The equivalent disaster scenario on immigration would go something like this: “Comprehensive reform” passes. The 12 million illegals are legalized as planned. But the untested enforcement provisions prove no more effective than they’ve been in the past — or else they are crippled by ACLU-style lawsuits and lobbying (as in the past). Legal guest workers enter the country to work, but so do millions of new illegal workers, drawn by the near-certain prospect that they too, some day, will be considered too numerous to deport. Soon we have another 12 million illegals, or more. Wages for unskilled low-income American and immigrant workers are depressed. As a result, in parts of L.A., visible contrasts of wealth and poverty reach near-Latin American levels.

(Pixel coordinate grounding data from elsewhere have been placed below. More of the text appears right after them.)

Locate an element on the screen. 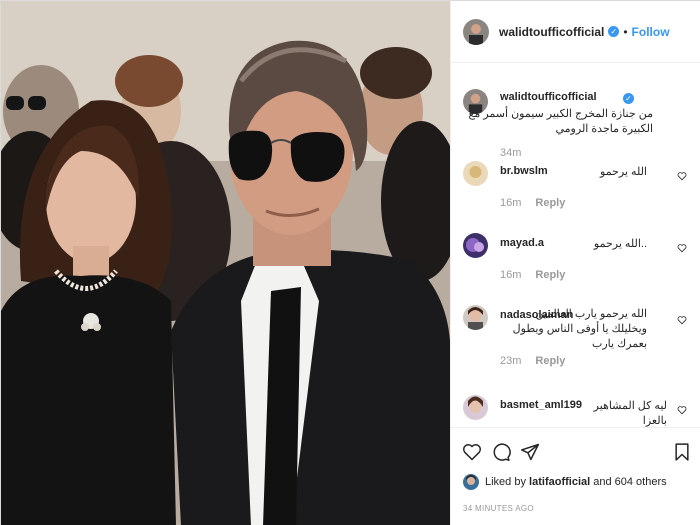  comment-item: br.bwslm الله يرحمو 16m Reply is located at coordinates (577, 189).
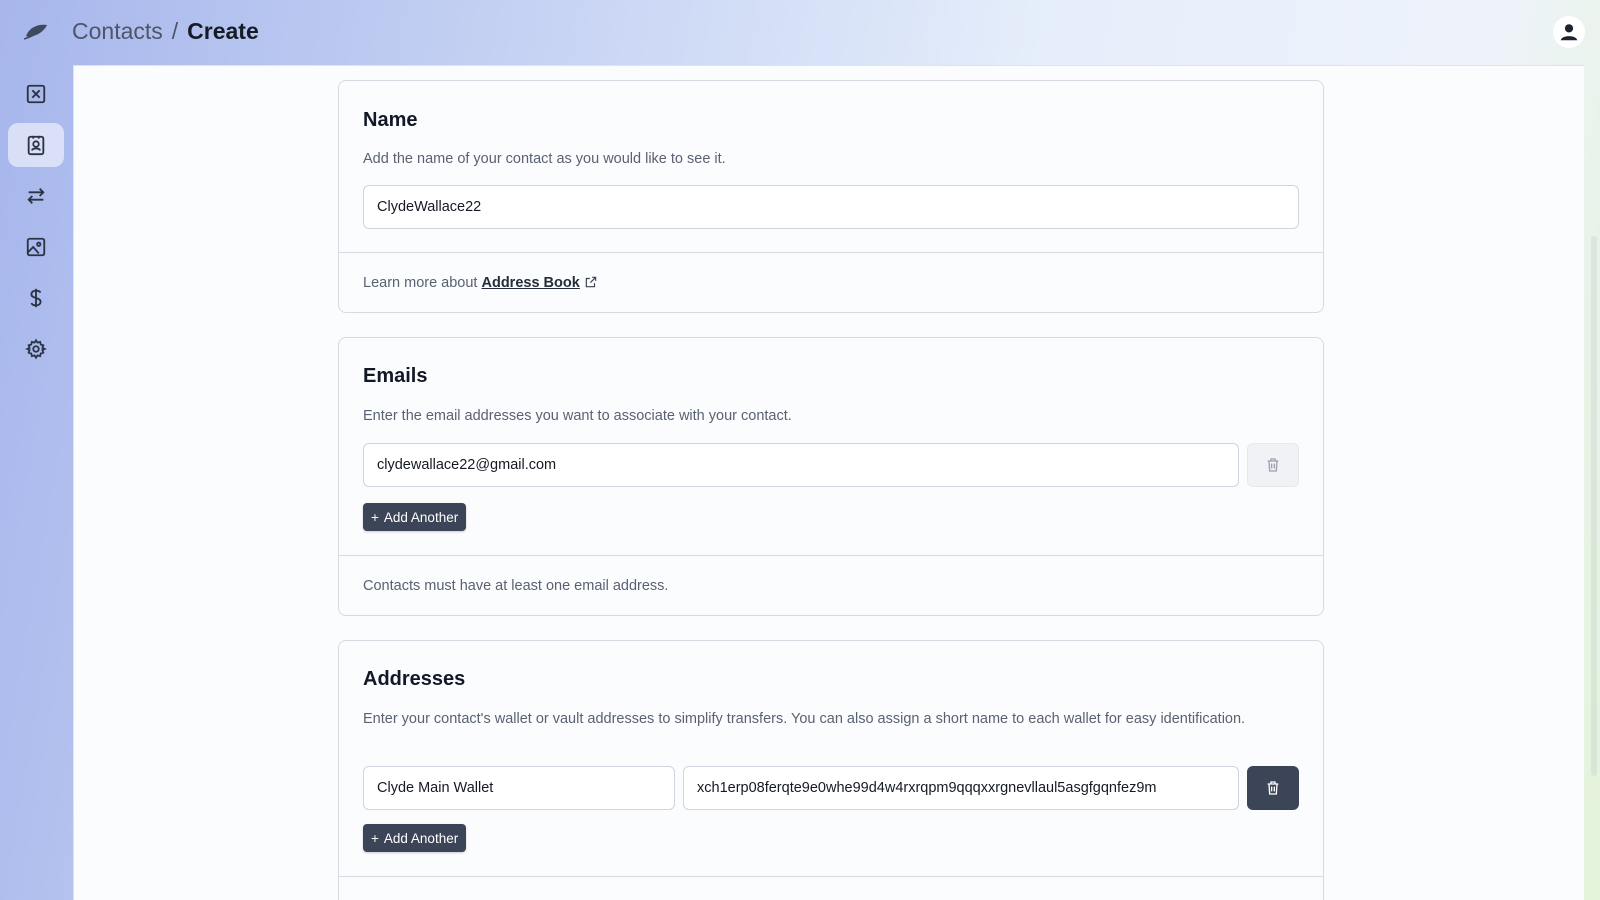 The width and height of the screenshot is (1600, 900). I want to click on learn-more-text: Learn more about Address Book, so click(480, 283).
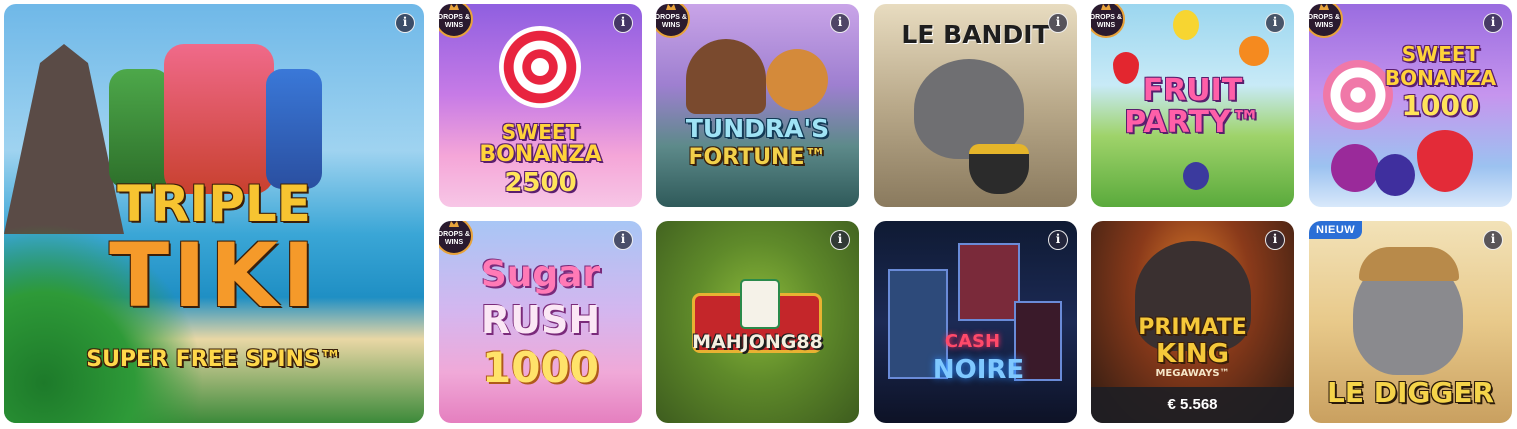 This screenshot has width=1517, height=429. I want to click on mammoth-shape, so click(726, 76).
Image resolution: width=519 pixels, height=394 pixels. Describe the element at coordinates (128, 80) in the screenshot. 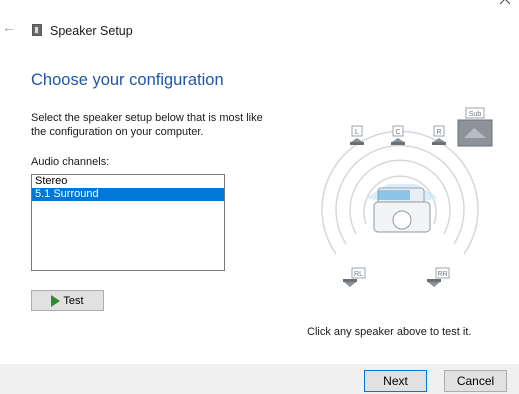

I see `page-heading: Choose your configuration` at that location.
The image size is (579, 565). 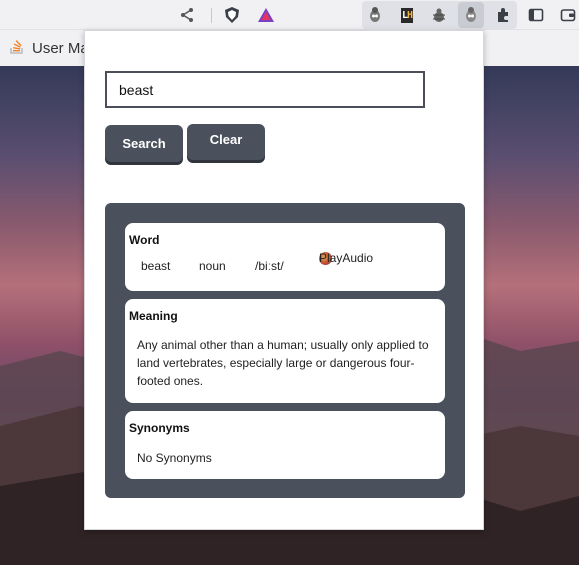 I want to click on wallet-icon, so click(x=568, y=15).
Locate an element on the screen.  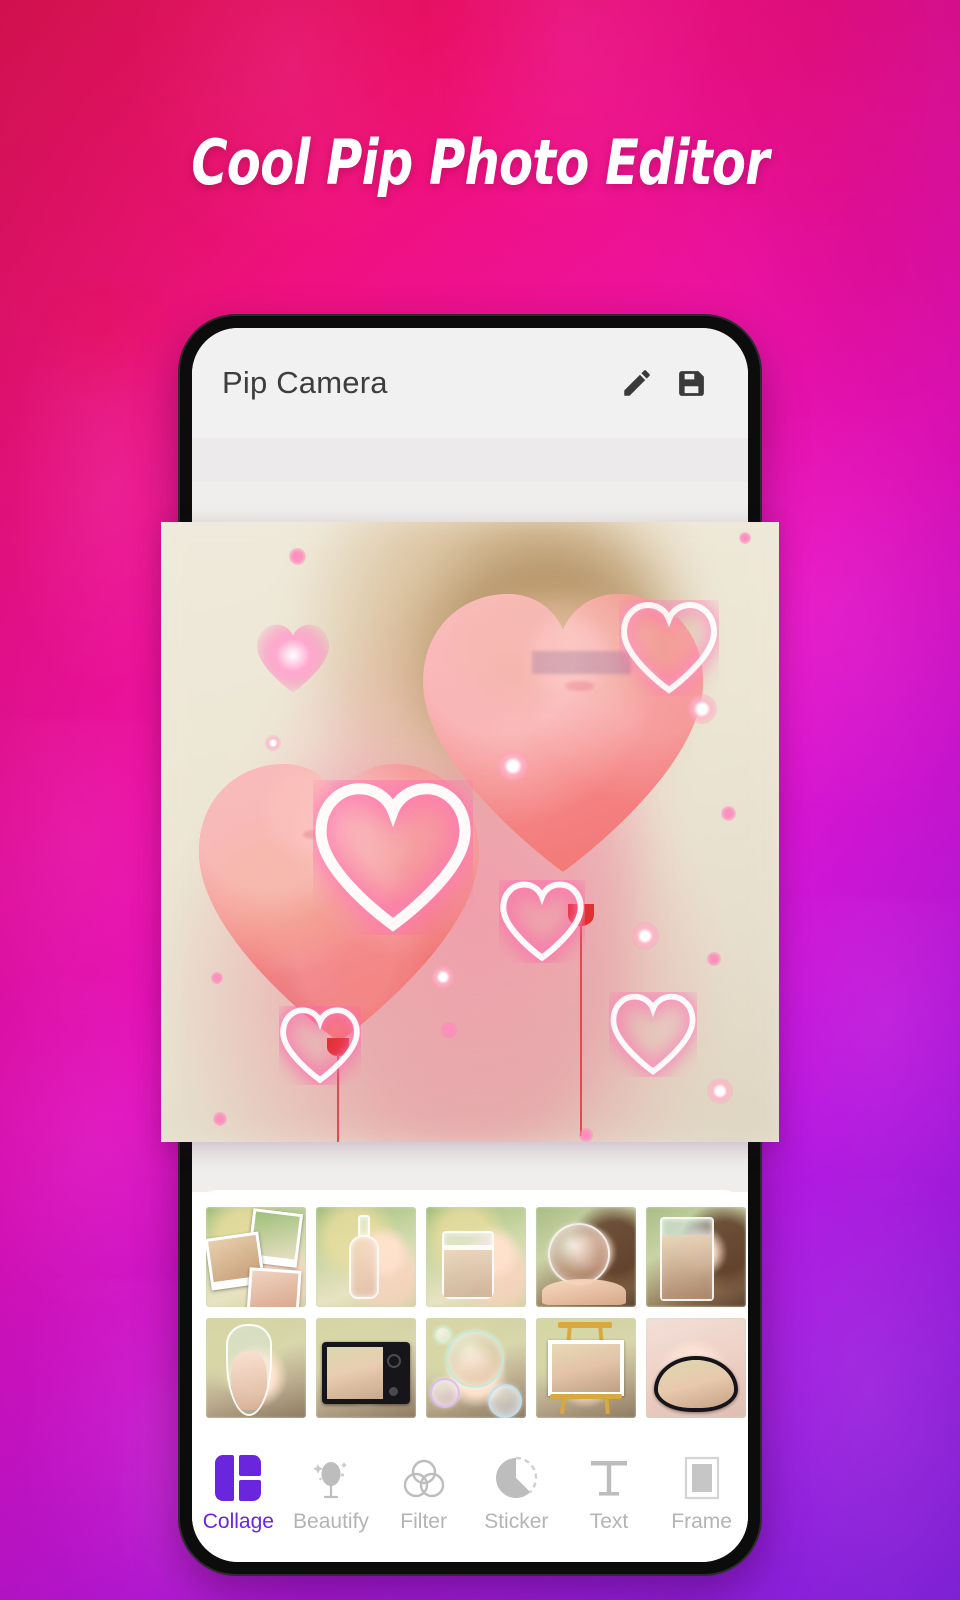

And, yes, the majority of the new illegals are from one country, Mexico — a nation with a not-implausible claim on large chunks of the Southwestern U.S. For the first time, a neighboring country will have a continuing hold on the loyalties — and language — of a majority of residents in some states, with the potential for Quebec-like problems, and worse, down the road.

Hey, stuff happens!

If both grand Bush plans fail, which disaster will be bigger? Iraq, obviously, at least in the sense that tens of thousands will have died. But we can retreat from Iraq. We won’t be able to retreat from the failure of Bush’s immigration plan because it will change who “we” are.